For the holiday season to date, comScore found that $13.7 billion has been spent online, marking a 16 per cent increase over last year. The research firm predicts that online sales will surpass 10 per cent of total retail spending this holiday season. Online sales on Thanksgiving Day rose 32 per cent over last year to $633 million, according to comScore.
With consumer spending making up 70 per cent of the still-struggling U.S. economy, coaxing Americans to shop this Christmas season is key.
A U.S. shopping trade group coined Cyber Monday after noticing that online sales spiked on the Monday following the Thanksgiving holiday.
But industry watchers say it could just be a matter of time before other days take that ranking.
"Of all the benchmark spending days, Thanksgiving is growing at the fastest rate, up 128 per cent over the last five years," said Andrew Lipsman, a spokesman with comScore
Retailers are hoping the deals will appeal to shoppers like Matt Sexton, 39, who for the first time plans to complete all of his holiday shopping online this year on his iPad tablet computer.
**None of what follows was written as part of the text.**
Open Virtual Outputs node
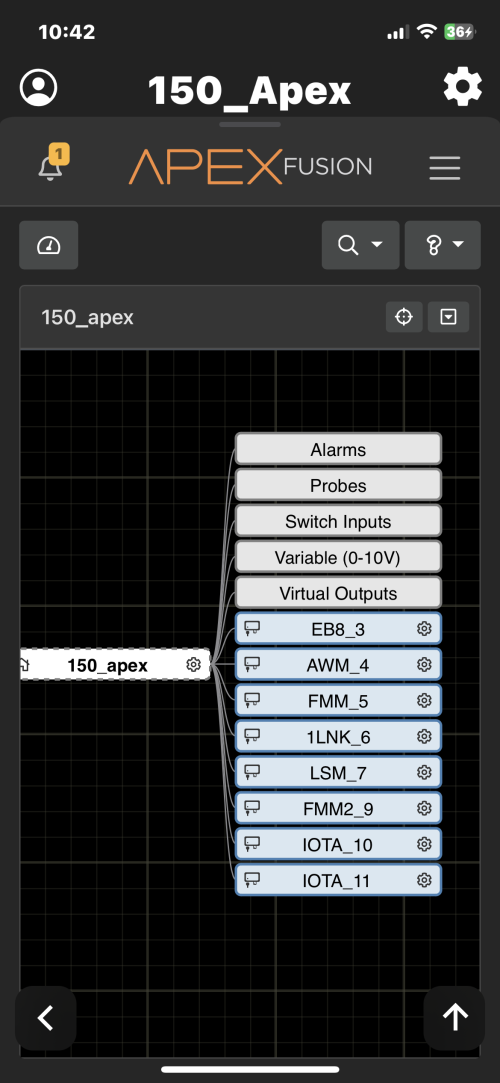 [x=338, y=593]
Sexton plans to spend up to $4,000 this season.
How well retailers fare on Cyber Monday will offer insight into Americans' evolving shopping habits during the holiday shopping season, a time when stores can make up to 40 per cent of their annual revenue.
With the growth in high-speed Internet access and the wide use of smartphones and tablets, people are relying less on their work computers to shop than they did when Shop.org, the digital division of trade group The National Retail Federation, introduced the Cyber Monday term.
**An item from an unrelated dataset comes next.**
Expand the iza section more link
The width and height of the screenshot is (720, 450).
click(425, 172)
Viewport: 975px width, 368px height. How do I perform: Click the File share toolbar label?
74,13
"People years ago didn't have ... connectivity to shop online at their homes. So when they went back to work after Thanksgiving they'd shop on the Monday after," said Vicki Cantrell, executive director of Shop.org. "Now they don't need the work computer to be able to do that."
The National Retail Federation estimates that overall retail sales in November and December will be up 4.1 per cent this year to $586.1 billion.
Florida resident Jack Payne, 60, shopped on Cyber Monday for the first time, picking up a refurbished iPad on apple.com for $469.
"The economy still sucks so every penny counts," he said.